待ちに待った写真が届きました。おおおっ! と思わず声が出、ニヤリ。やってくれますネェ。可笑しくて可笑しくて。こんな可笑しさ、久しぶりのことでした。先月、予告しました「作業所」のなかま達の写真です。いいですね。
「自分たちのこと、書きたいって言っている、林さんて、どんな人?」と、のぞき込まれているようです。「なかまの家」は2年前に2つのグループにそれぞれ独立。張り子の面づくりは、NPO法人「わいわい・かんとりー」が楽しみながら続けていました。
なにもないのがとてもいい!!
わいわい・かんとりーは山形県飽海郡遊佐町にあり、関根信明さんら3人のスタッフと8人の通所メンバーで構成されています。一般就労を目的としていて、関根さんいわく、「社会人として成長できるお手伝い」としているのだと。
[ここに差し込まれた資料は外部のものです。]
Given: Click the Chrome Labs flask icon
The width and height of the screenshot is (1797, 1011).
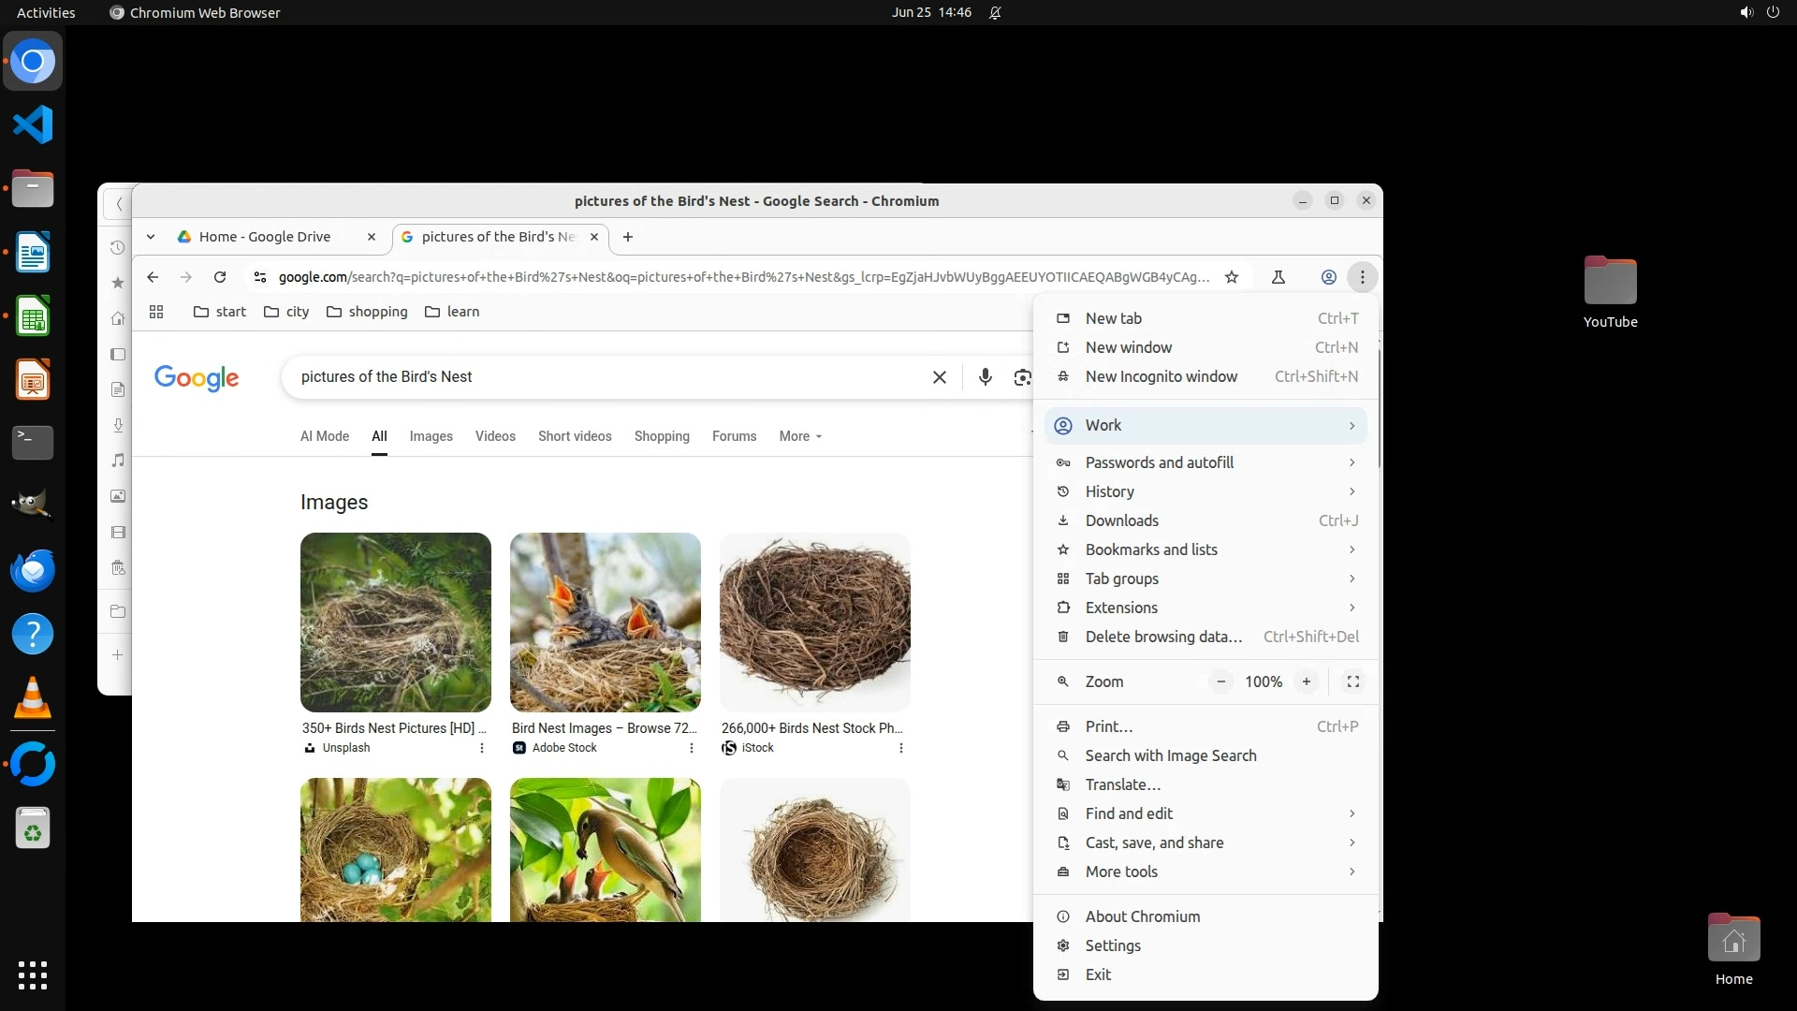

同じ庄内平野の酒田市出身で、遊佐に移って感動したのは、なんと「なにもないところ」ですって。電話の声が笑ってました。
そうなのです。わたしが今年2月に「エキプ・ド・遊佐」の土門玲子さん、桜庭あい子さんに案内された遊佐の大地の清々しいこと。眉をひそめる広告や看板が見あたりません。月光川ダムの上、湧き水を求める人が集まる三ノ俣(みつのまた)には農林漁業体験実習館「さんゆう」があります。そばうち、豆腐、漬物、笹巻きづくり等が完全予約で体験できるとのことで、そちらを目指しました。途中、思わず車を止めてもらったのは、高瀬小学校。コンクリートのモダンな校舎に広い校庭。なんと学校の周囲には石を積み重ねた水路。そして水車。氷結の美しいこと。水路の際には「美しき童の里」の絵看板がたてられていました。子どもたちが、こうあってほしい、と描いた夢を、大人たちがこのような形で実現したのです。消費経済のまっ只中で育つ町中の子どもたちの目に飛び込むのはけばけばしい広告ばかり…というに。
ともに学ぶ
関根さんの次男、現在23歳の如水(ちひろ)さんは小学校2年まで普通学級で学んでいます。クラスの仲間たちは、「ちひろ君、今日、こんなことできたんだよ」「ボクこうやって守ってあげたんだ」と周囲の大人たちの心配をよそに全身で彼を受けとめ、仲間としてともに、時間を重ねていました。関根さんは2年間のクラスメートへのお礼に、歌手の宮沢勝之さんのコンサートを企画したそうですが、客数50人のつもりが、なんと500人を超える方々が、つめかけたそうです。その後、コンサートは恒例に。平成18年のタイトルは「ありのままのわたし・ありのままのあなた」。他者との出会いの中で自己を発見された方々が多かったことでしょう。
これしかできないんだよ。しかし…
わいわい・かんとりーでは就労のための技術をみがく一方で、陶芸や面づくり、植木ポット等のものづくりもしています。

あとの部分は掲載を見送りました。